RECORDED DATA ->
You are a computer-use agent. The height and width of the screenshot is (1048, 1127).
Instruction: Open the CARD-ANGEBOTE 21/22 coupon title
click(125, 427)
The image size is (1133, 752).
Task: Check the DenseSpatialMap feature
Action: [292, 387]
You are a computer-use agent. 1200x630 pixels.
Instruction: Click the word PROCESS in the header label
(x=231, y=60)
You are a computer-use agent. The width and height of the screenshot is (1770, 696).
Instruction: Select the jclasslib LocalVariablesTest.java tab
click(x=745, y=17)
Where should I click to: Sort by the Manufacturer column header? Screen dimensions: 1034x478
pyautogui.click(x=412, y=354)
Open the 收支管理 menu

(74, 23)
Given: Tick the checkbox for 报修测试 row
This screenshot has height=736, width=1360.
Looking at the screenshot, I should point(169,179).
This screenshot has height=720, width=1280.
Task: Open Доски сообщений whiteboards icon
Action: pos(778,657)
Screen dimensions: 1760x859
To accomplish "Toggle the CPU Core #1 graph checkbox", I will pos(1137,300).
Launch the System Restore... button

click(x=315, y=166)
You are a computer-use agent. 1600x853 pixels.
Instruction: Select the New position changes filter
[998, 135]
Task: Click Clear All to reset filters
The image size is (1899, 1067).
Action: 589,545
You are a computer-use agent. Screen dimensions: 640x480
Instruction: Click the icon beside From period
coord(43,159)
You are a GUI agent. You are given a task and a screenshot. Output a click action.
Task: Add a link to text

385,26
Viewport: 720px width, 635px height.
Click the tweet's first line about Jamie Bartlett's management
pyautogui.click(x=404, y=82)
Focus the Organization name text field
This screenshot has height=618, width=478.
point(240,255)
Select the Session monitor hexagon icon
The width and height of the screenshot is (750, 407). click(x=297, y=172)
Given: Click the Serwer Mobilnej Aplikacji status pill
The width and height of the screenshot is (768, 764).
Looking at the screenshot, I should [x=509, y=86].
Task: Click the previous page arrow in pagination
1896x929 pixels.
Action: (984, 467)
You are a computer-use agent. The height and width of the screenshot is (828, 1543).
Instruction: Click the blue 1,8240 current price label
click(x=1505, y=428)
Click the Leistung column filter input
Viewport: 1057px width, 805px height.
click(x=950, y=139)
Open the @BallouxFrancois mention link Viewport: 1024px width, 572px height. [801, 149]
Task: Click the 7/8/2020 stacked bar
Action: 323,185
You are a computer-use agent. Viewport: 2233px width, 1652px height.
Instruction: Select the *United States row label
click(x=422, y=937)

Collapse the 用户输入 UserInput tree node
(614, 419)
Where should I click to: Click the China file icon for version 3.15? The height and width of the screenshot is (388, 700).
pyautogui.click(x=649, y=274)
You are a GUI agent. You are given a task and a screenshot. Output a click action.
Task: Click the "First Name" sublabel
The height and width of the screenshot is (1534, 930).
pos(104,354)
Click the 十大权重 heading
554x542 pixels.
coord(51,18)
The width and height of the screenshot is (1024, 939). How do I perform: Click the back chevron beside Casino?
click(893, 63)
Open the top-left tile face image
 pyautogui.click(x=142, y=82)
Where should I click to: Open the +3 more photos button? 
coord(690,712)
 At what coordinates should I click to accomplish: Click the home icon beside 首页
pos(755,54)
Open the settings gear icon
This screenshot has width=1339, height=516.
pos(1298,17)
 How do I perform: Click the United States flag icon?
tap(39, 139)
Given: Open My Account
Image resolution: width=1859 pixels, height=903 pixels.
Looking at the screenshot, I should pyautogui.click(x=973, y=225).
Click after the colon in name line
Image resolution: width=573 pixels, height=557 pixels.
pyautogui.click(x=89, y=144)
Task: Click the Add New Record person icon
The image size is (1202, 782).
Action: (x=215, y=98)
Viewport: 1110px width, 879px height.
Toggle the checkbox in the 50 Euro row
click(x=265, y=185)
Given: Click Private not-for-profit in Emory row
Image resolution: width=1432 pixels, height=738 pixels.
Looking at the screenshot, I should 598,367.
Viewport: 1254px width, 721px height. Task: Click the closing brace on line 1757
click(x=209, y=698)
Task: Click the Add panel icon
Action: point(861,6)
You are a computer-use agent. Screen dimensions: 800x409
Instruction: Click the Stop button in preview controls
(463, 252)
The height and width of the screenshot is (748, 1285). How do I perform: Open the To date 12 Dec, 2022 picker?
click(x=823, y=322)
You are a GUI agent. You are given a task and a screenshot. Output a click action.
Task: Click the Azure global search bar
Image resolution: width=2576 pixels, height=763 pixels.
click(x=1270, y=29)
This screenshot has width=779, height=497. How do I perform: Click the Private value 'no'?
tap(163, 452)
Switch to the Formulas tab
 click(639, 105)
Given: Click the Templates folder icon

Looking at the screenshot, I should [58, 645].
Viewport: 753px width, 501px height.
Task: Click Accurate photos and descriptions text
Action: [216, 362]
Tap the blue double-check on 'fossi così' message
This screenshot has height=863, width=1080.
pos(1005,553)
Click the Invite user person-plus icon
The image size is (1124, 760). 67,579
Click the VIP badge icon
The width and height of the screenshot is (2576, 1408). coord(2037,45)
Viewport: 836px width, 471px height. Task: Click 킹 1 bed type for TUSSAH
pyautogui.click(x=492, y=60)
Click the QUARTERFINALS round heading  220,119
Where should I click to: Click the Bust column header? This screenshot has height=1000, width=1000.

BRIEF -> Transcribe the listing above without any changes, beginning at the line that contains "Open the @BallouxFrancois" and stopping after the line that contains "Looking at the screenshot, I should 598,367.".

COMPLETED EXERCISE ->
Open the @BallouxFrancois mention link Viewport: 1024px width, 572px height. [801, 149]
Task: Click the 7/8/2020 stacked bar
Action: 323,185
You are a computer-use agent. Viewport: 2233px width, 1652px height.
Instruction: Select the *United States row label
click(x=422, y=937)

Collapse the 用户输入 UserInput tree node
(614, 419)
Where should I click to: Click the China file icon for version 3.15? The height and width of the screenshot is (388, 700).
pyautogui.click(x=649, y=274)
You are a GUI agent. You are given a task and a screenshot. Output a click action.
Task: Click the "First Name" sublabel
The height and width of the screenshot is (1534, 930).
pos(104,354)
Click the 十大权重 heading
554x542 pixels.
coord(51,18)
The width and height of the screenshot is (1024, 939). How do I perform: Click the back chevron beside Casino?
click(893, 63)
Open the top-left tile face image
 pyautogui.click(x=142, y=82)
Where should I click to: Open the +3 more photos button? 
coord(690,712)
 At what coordinates should I click to accomplish: Click the home icon beside 首页
pos(755,54)
Open the settings gear icon
This screenshot has width=1339, height=516.
pos(1298,17)
 How do I perform: Click the United States flag icon?
tap(39, 139)
Given: Open My Account
Image resolution: width=1859 pixels, height=903 pixels.
Looking at the screenshot, I should pyautogui.click(x=973, y=225).
Click after the colon in name line
Image resolution: width=573 pixels, height=557 pixels.
pyautogui.click(x=89, y=144)
Task: Click the Add New Record person icon
The image size is (1202, 782).
Action: (x=215, y=98)
Viewport: 1110px width, 879px height.
Toggle the checkbox in the 50 Euro row
click(x=265, y=185)
Given: Click Private not-for-profit in Emory row
Image resolution: width=1432 pixels, height=738 pixels.
Looking at the screenshot, I should 598,367.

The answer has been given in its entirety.